### Problem description
Copy the data below line for line, leaving every character unchanged.

* BEGIN Source material *

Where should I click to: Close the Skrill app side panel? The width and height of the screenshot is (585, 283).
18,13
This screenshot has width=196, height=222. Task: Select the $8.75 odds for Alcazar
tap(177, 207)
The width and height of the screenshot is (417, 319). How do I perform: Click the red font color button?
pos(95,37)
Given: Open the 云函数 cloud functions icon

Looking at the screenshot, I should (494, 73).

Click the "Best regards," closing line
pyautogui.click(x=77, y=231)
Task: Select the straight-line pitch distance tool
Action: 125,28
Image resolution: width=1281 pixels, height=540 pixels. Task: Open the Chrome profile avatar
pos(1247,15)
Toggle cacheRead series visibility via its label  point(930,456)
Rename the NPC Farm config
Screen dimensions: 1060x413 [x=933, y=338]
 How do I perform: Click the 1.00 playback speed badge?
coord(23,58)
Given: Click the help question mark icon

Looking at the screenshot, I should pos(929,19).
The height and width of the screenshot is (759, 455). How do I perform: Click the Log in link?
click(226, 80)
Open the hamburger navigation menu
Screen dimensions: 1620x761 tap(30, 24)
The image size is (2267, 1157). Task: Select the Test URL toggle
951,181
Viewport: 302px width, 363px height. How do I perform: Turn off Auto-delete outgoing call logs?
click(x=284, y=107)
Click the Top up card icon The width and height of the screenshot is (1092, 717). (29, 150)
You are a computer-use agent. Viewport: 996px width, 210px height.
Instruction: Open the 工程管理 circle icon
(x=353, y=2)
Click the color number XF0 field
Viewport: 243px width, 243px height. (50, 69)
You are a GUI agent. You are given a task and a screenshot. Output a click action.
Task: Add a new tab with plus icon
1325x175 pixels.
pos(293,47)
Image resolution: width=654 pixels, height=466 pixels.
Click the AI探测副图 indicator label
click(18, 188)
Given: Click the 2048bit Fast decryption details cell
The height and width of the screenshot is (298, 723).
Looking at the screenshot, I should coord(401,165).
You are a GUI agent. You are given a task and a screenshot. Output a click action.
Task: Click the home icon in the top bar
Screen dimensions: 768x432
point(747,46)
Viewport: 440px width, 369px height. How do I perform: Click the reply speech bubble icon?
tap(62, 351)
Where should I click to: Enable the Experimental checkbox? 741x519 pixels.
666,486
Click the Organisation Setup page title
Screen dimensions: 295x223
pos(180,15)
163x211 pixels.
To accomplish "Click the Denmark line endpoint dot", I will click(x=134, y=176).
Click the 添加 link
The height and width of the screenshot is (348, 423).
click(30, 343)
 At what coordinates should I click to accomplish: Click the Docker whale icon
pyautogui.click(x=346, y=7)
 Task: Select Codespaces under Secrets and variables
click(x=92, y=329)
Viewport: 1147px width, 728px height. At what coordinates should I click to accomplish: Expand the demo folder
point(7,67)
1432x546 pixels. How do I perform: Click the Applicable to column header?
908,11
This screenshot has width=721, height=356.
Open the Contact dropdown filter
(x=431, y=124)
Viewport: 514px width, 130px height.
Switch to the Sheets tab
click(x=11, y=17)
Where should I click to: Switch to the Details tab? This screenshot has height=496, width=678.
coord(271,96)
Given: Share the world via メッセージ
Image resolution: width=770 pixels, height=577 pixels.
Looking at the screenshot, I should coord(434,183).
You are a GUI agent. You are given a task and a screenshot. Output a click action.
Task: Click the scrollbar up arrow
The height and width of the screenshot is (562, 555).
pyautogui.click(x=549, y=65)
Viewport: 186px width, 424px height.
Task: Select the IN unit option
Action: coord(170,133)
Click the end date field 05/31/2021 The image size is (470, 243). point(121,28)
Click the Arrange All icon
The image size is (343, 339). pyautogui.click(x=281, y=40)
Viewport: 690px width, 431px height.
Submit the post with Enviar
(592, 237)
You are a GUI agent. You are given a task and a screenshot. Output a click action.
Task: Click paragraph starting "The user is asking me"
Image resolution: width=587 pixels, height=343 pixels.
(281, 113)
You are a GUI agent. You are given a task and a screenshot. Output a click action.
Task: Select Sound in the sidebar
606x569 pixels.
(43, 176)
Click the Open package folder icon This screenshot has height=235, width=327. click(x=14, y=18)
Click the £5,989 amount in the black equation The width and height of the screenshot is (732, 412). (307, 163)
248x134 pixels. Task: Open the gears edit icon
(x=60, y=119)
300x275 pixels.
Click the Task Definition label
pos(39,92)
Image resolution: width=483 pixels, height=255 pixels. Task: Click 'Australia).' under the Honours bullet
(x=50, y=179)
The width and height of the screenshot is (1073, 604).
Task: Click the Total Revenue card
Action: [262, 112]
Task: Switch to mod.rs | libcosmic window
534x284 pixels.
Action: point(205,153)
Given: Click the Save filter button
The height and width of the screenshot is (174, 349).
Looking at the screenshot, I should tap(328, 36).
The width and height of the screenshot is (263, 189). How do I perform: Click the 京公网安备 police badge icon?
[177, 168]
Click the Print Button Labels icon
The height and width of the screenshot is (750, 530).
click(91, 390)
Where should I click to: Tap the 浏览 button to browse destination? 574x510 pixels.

* END Source material *

### Solution
Where should I click to: Close the Skrill app side panel? The width and height of the screenshot is (585, 283).
18,13
This screenshot has width=196, height=222. Task: Select the $8.75 odds for Alcazar
tap(177, 207)
The width and height of the screenshot is (417, 319). How do I perform: Click the red font color button?
pos(95,37)
Given: Open the 云函数 cloud functions icon

Looking at the screenshot, I should (494, 73).

Click the "Best regards," closing line
pyautogui.click(x=77, y=231)
Task: Select the straight-line pitch distance tool
Action: 125,28
Image resolution: width=1281 pixels, height=540 pixels. Task: Open the Chrome profile avatar
pos(1247,15)
Toggle cacheRead series visibility via its label  point(930,456)
Rename the NPC Farm config
Screen dimensions: 1060x413 [x=933, y=338]
 How do I perform: Click the 1.00 playback speed badge?
coord(23,58)
Given: Click the help question mark icon

Looking at the screenshot, I should pos(929,19).
The height and width of the screenshot is (759, 455). How do I perform: Click the Log in link?
click(226, 80)
Open the hamburger navigation menu
Screen dimensions: 1620x761 tap(30, 24)
The image size is (2267, 1157). Task: Select the Test URL toggle
951,181
Viewport: 302px width, 363px height. How do I perform: Turn off Auto-delete outgoing call logs?
click(x=284, y=107)
Click the Top up card icon The width and height of the screenshot is (1092, 717). (29, 150)
You are a computer-use agent. Viewport: 996px width, 210px height.
Instruction: Open the 工程管理 circle icon
(x=353, y=2)
Click the color number XF0 field
Viewport: 243px width, 243px height. (50, 69)
You are a GUI agent. You are given a task and a screenshot. Output a click action.
Task: Add a new tab with plus icon
1325x175 pixels.
pos(293,47)
Image resolution: width=654 pixels, height=466 pixels.
Click the AI探测副图 indicator label
click(18, 188)
Given: Click the 2048bit Fast decryption details cell
The height and width of the screenshot is (298, 723).
Looking at the screenshot, I should coord(401,165).
You are a GUI agent. You are given a task and a screenshot. Output a click action.
Task: Click the home icon in the top bar
Screen dimensions: 768x432
point(747,46)
Viewport: 440px width, 369px height. How do I perform: Click the reply speech bubble icon?
tap(62, 351)
Where should I click to: Enable the Experimental checkbox? 741x519 pixels.
666,486
Click the Organisation Setup page title
Screen dimensions: 295x223
pos(180,15)
163x211 pixels.
To accomplish "Click the Denmark line endpoint dot", I will click(x=134, y=176).
Click the 添加 link
The height and width of the screenshot is (348, 423).
click(30, 343)
 At what coordinates should I click to accomplish: Click the Docker whale icon
pyautogui.click(x=346, y=7)
 Task: Select Codespaces under Secrets and variables
click(x=92, y=329)
Viewport: 1147px width, 728px height. At what coordinates should I click to accomplish: Expand the demo folder
point(7,67)
1432x546 pixels. How do I perform: Click the Applicable to column header?
908,11
This screenshot has width=721, height=356.
Open the Contact dropdown filter
(x=431, y=124)
Viewport: 514px width, 130px height.
Switch to the Sheets tab
click(x=11, y=17)
Where should I click to: Switch to the Details tab? This screenshot has height=496, width=678.
coord(271,96)
Given: Share the world via メッセージ
Image resolution: width=770 pixels, height=577 pixels.
Looking at the screenshot, I should coord(434,183).
You are a GUI agent. You are given a task and a screenshot. Output a click action.
Task: Click the scrollbar up arrow
The height and width of the screenshot is (562, 555).
pyautogui.click(x=549, y=65)
Viewport: 186px width, 424px height.
Task: Select the IN unit option
Action: coord(170,133)
Click the end date field 05/31/2021 The image size is (470, 243). point(121,28)
Click the Arrange All icon
The image size is (343, 339). pyautogui.click(x=281, y=40)
Viewport: 690px width, 431px height.
Submit the post with Enviar
(592, 237)
You are a GUI agent. You are given a task and a screenshot. Output a click action.
Task: Click paragraph starting "The user is asking me"
Image resolution: width=587 pixels, height=343 pixels.
(281, 113)
You are a GUI agent. You are given a task and a screenshot. Output a click action.
Task: Select Sound in the sidebar
606x569 pixels.
(43, 176)
Click the Open package folder icon This screenshot has height=235, width=327. click(x=14, y=18)
Click the £5,989 amount in the black equation The width and height of the screenshot is (732, 412). (307, 163)
248x134 pixels. Task: Open the gears edit icon
(x=60, y=119)
300x275 pixels.
Click the Task Definition label
pos(39,92)
Image resolution: width=483 pixels, height=255 pixels. Task: Click 'Australia).' under the Honours bullet
(x=50, y=179)
The width and height of the screenshot is (1073, 604).
Task: Click the Total Revenue card
Action: [262, 112]
Task: Switch to mod.rs | libcosmic window
534x284 pixels.
Action: point(205,153)
Given: Click the Save filter button
The height and width of the screenshot is (174, 349).
Looking at the screenshot, I should tap(328, 36).
The width and height of the screenshot is (263, 189). How do I perform: Click the 京公网安备 police badge icon?
[177, 168]
Click the Print Button Labels icon
The height and width of the screenshot is (750, 530).
click(91, 390)
Where should I click to: Tap the 浏览 button to browse destination? 574x510 pixels.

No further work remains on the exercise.